Green turns blue in surprise defection
Defections are always guaranteed to raise an eyebrow and make a few columns in the next day's newspaper - but Philip Hardy's may well be talked about for a little longer.
"It's been a difficult decision," he tells us, "but I believe I can more effectively progress the green agenda by working with the government than working outside of it."
"Climate change won't wait for the Green Party to take control of Norwich City Council, Norfolk County Council or the country.
"I think I can make more of a difference working with the Conservatives."
Time to go
Mr Hardy, who is 37, and has been the Green's group leader for 18 months, says he has felt at odds with the party for some time.
He supported the Libya campaign when the Green Party was against it, and he finds he is in support of the government's plans for deficit reduction, although the Greens officially are not.
So he felt it was time to go: "The Greens are anti-capitalist, I believe the environmental ills of capitalism can be resolved within the capitalist system.
"Capitalism can be a self healing system."
Mr Hardy says he's happy joining a party which wants to build a waste incinerator in Kings Lynn, a ring road around Norwich and whose Chancellor recently declared that the demands of business and growth should not be held back by carbon reduction targets.
"I'm looking at the wider picture, I'm not a single issue councillor," he maintains.
Shocked and saddened
It's thought that Mr Hardy is the first Green politician to join the Conservatives.

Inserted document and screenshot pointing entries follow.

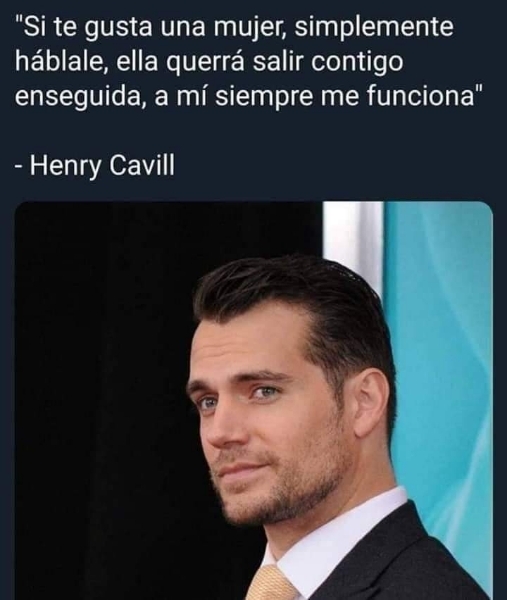The width and height of the screenshot is (507, 600).
Task: Click the word "simplemente" in the tweet
Action: click(374, 27)
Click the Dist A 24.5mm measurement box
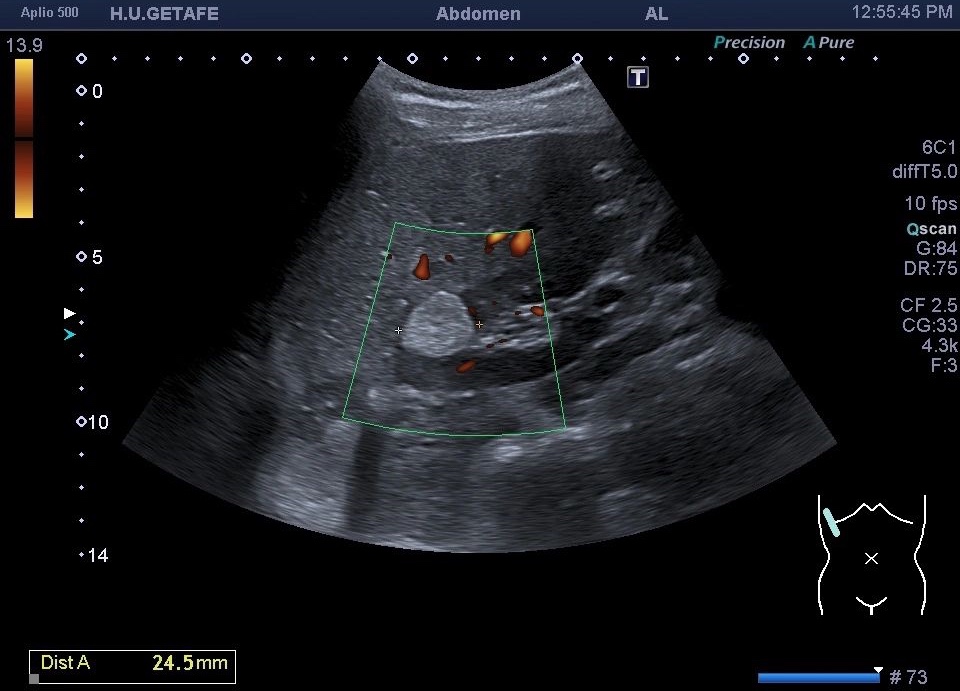The width and height of the screenshot is (960, 691). [x=133, y=663]
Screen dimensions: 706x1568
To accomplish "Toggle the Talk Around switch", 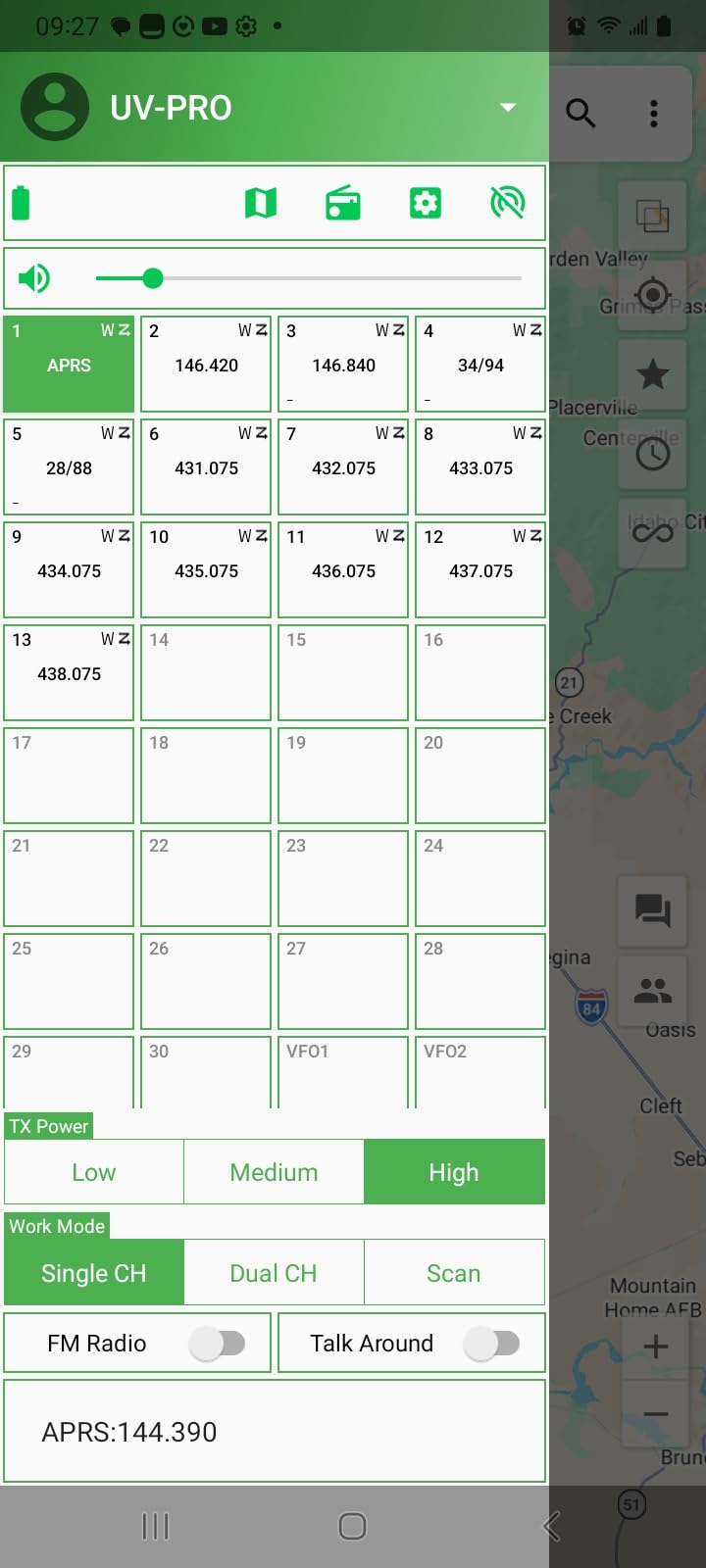I will (492, 1344).
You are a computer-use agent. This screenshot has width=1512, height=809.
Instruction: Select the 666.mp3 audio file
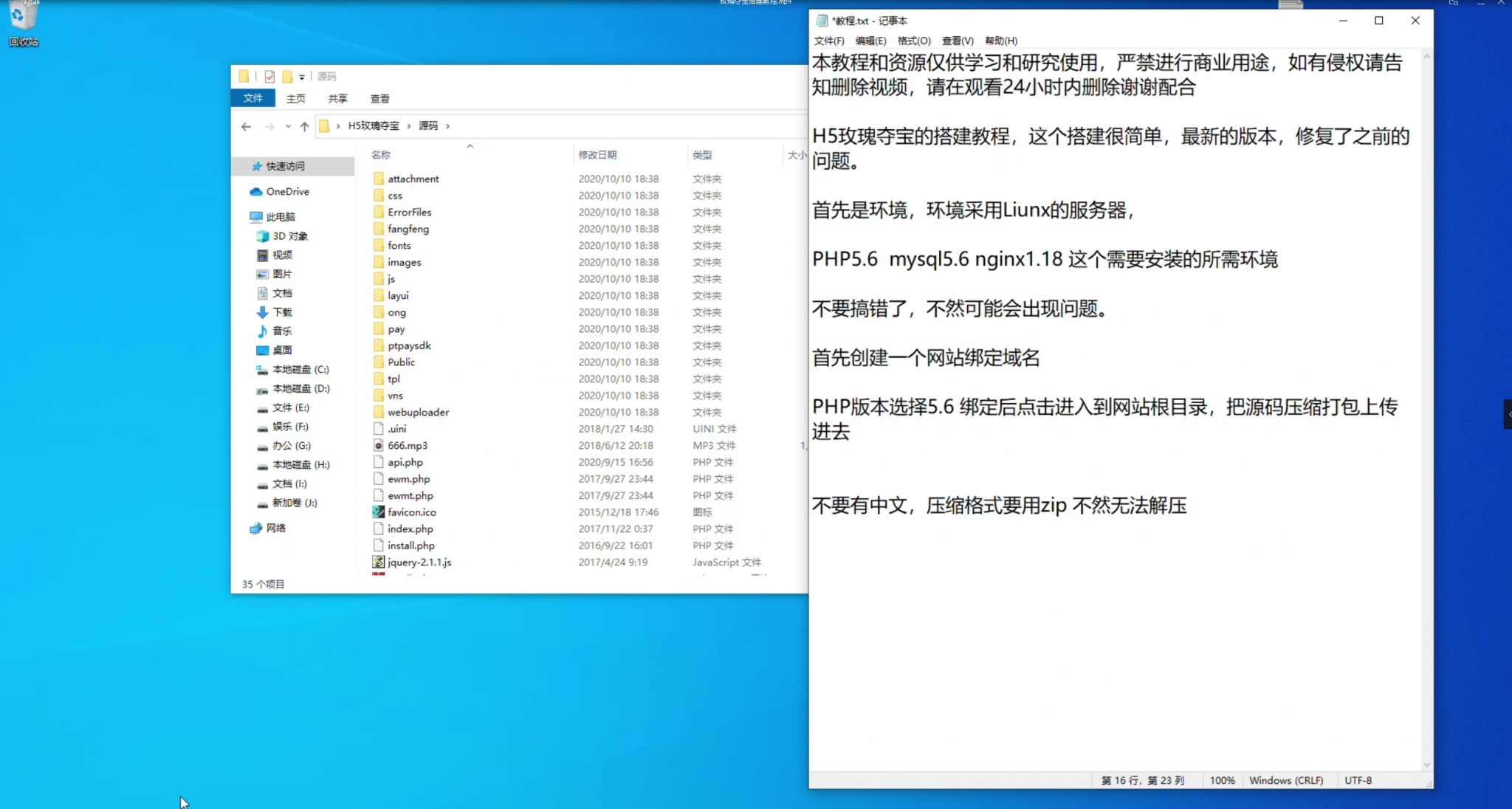(407, 445)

The party claims that he was the 7th most senior Green in the country.
The Greens admit to being shocked and saddened by Mr Hardy's departure but they point out that they are still big players in Norfolk politics.
With six councillors they are still the third largest group on the County Council (ahead of Labour) and they are the main opposition on Norwich City Council.

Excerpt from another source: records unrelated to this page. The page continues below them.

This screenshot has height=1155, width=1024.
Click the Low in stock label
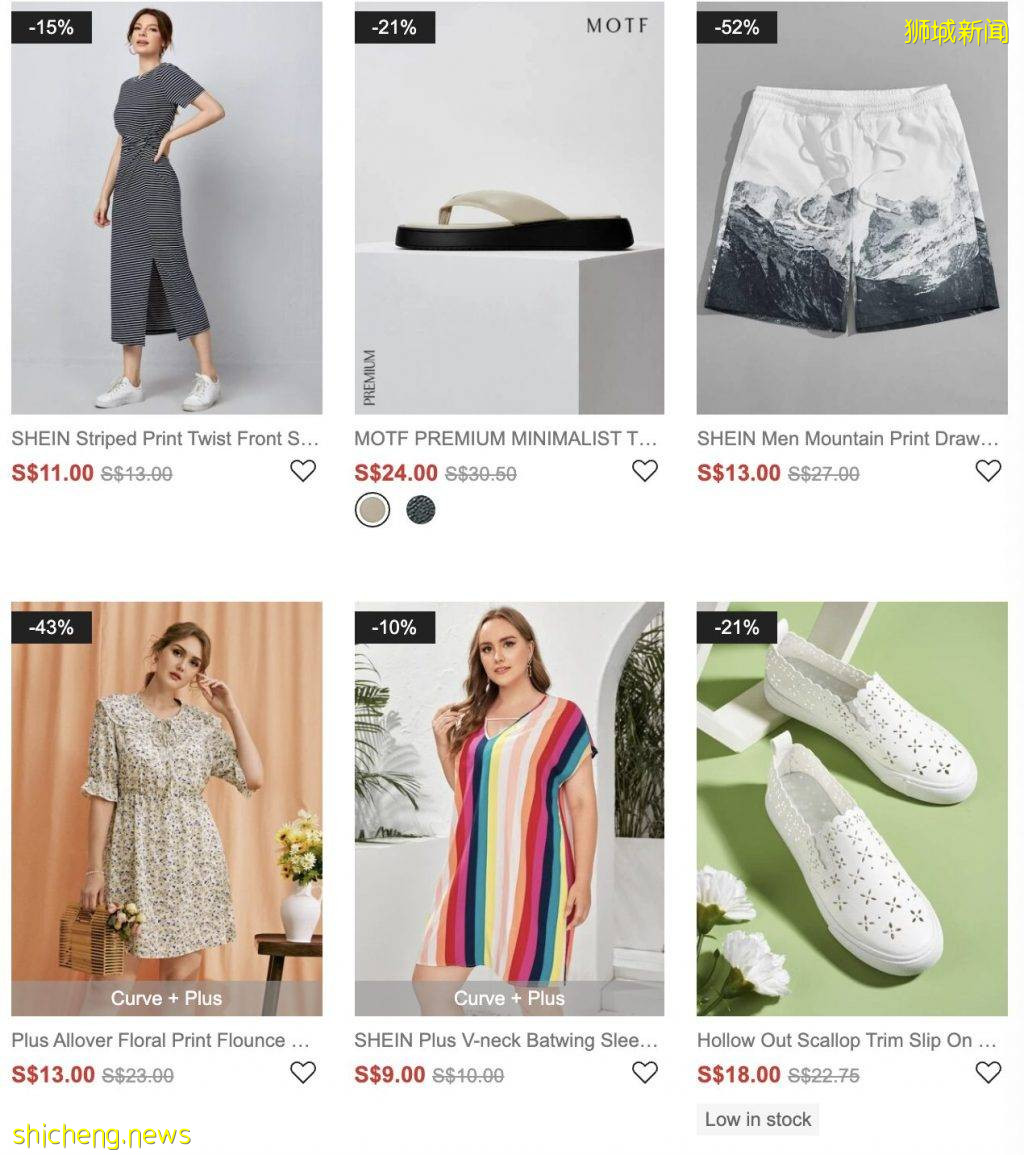(757, 1120)
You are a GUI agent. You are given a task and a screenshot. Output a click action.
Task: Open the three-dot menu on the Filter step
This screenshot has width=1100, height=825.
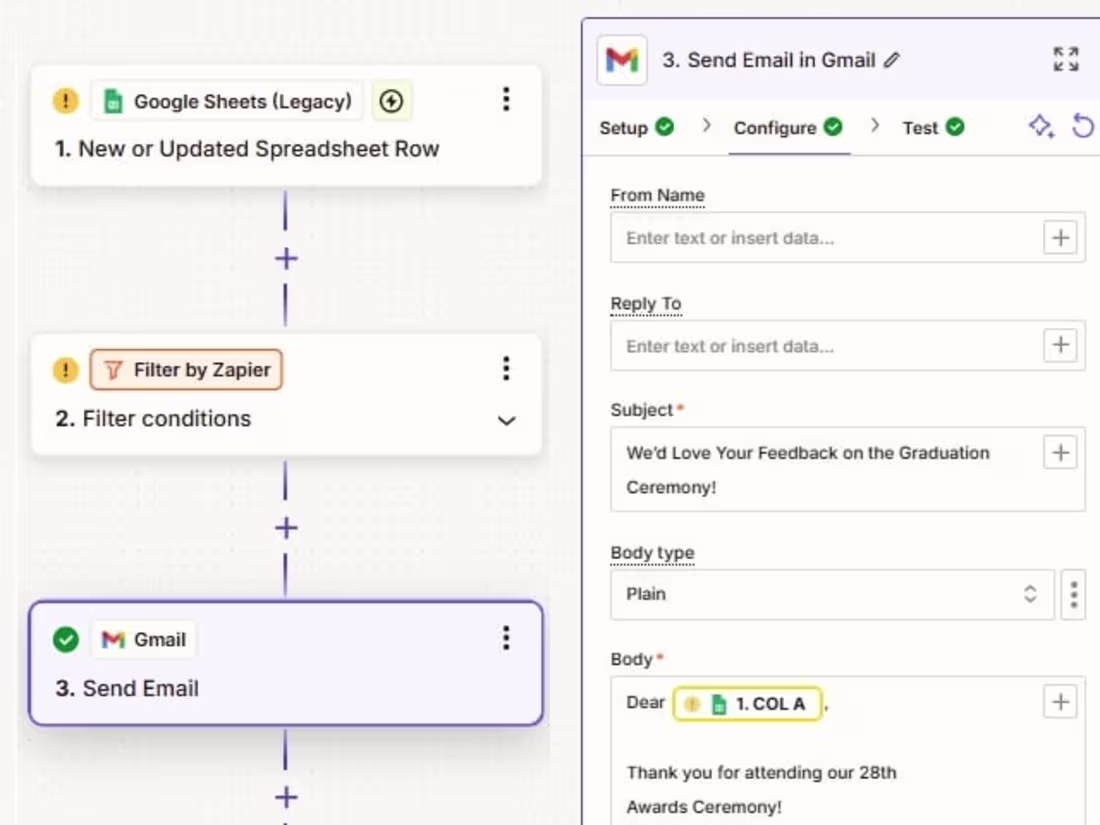pos(506,369)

"You must keep this in perspective," says Marcus Hemsley, the new group leader on the council who himself seems rather shocked at his sudden elevation.
"Eleven years ago there were no councillors in Norwich, we now have 22 (counting both city and county council).
"We've grown year on year and we've never lost a councillor at the ballot box.
"We'll keep on fighting and we'll keep on winning seats."
Blow to morale
The Conservative group in Norfolk now has a record 63 councillors - and Mr Hardy is the third defector to join this year (the other two came from the Liberal Democrats).
"One day in government is 10 times better than 1,000 days in opposition," says council leader Derrick Murphy.
So the Conservative party in Norfolk ends the year on a high.
For the Greens this is very embarrassing and a blow to party morale.
They'll need to make some more gains in the May local elections to prove to their critics that they are still a force to be reckoned with.
I'm now reliably informed that The Green Party was not actually against the Libya intervention. Apparently Caroline Lucas was against it at the time of the Parliamentary vote; the Party itself has no formal position on it. There is no party policy on the matter: members were free to express whatever view they wished on it.
I'm sure you are as glad as I am to set the record straight.